Best Places To Visit In Shimla
- Summer Hill
- Viceregal Lodge
- Jakhoo Hill
- The Scandal Point, Ridge
- The Shimla State Museum
- Shaily Peak
- Chadwick Falls
- Mall Road
- Johnnie’s Wax Museum
- Christ Church
- Jubbal Palace
- Rothney Castle
- Shimla Reserve Forest Sanctuary
Offering stunning views of the snow-capped mountains, Summer Hill falls on the Kalka-Shimla railway line. Located towards the outskirts, it rests at a height of 2,123 meters as part of the seven-hill cluster that constitutes Shimla. Locals call it Potter Hill because it supplies most of the clay used by potters in the area.
Covered with pine and deodar trees, this place is perfect for leisurely walks and relaxation. Adding a touch of colonial design to the town is the Georgian House of Rajkumari Amrit Kaur. It is historically significant for hosting Mahatma Gandhi during his visits to Shimla during the independence struggle.
Go for: Some peace away from the city rush.
A piece of architectural brilliance, the Viceregal Lodge is situated atop the Observatory Hills and serves as a fine example of colonial influence on the city. While most visitors usually drive up the steep slope to get to the ridge, you can choose to walk as fluttering butterflies give you company.
The grand Victorian-style design of the house stands distinctly against the green-carpeted lawns, offering tourists a fascinating glimpse into history. It is the former summer residence of the British Viceroys of India and was used to take important political decisions during their heydays. Now, old articles and photographs adorn its walls, and interiors remind one of the bygone eras.
In 1965, it was turned into Indian Institute of Advanced Study – a centre for research in various disciplines.
Go for: Photography and sightseeing.
Touted as the playground of Shimla, Annandale has gained popularity due to the Army Museum that houses an excellent collection of army heritage.
Just 2 kilometres from the Shimla Railway Station, a curved path leads to this historical playground. Sitting peacefully in a valley of village Kaithu, it has been an important centre of Anglo-Indian playful activities, amusement and entertainment since the 1830s. Now, it is a regular spot for picnic parties, birthday-balls, fetes, races, polo matches and sports like cricket and golf.

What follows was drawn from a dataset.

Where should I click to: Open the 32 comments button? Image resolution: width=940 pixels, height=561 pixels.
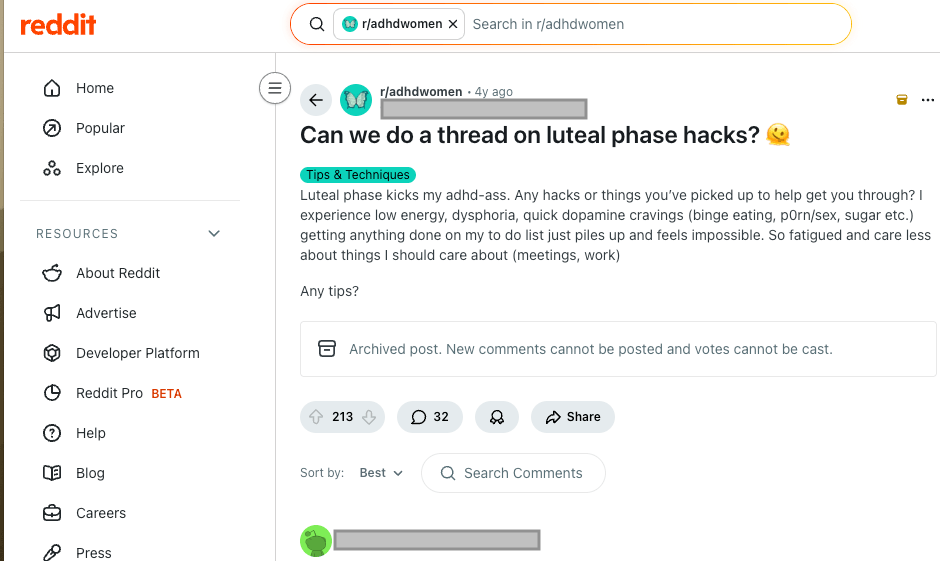[430, 417]
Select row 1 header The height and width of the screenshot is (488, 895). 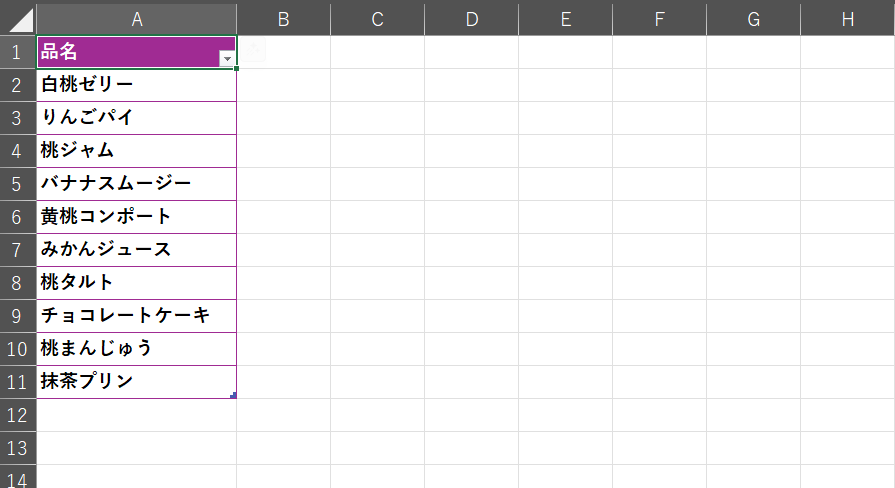18,52
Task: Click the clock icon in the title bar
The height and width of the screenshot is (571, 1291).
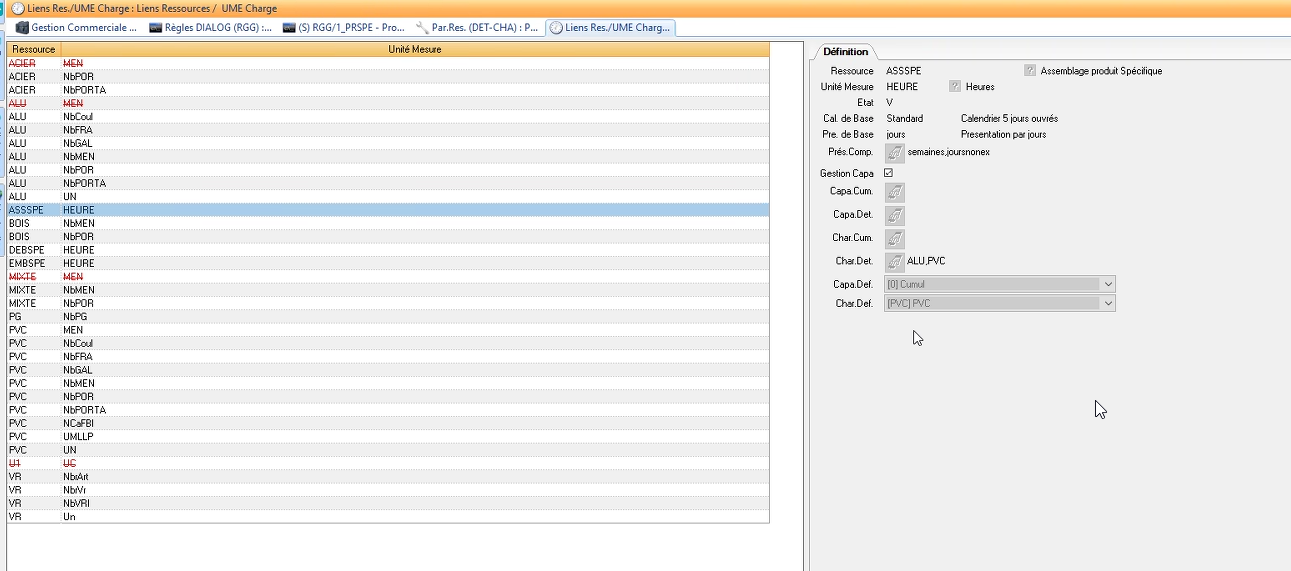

You will need around two hours to complete a tour of the place including the museum, Shaurya hall, glasshouse and the golf course.
Maintained and secured by the Indian army, an ID proof is required for entry.
Go for: The army museum and sports.
At 8,000 feet above sea level, this is the highest peak in Shimla. From the Ridge, it takes a 30-minute steep climb on the staircase to reach the top of the Jakhoo Hill. If you want to take the easy way, taxis and cable car also go the colourful Jakhoo Temple perched on the summit. The shrine is surrounded by tall pine trees and attracts pilgrims with a 108-feet-high idol of Hindu Lord Hanuman.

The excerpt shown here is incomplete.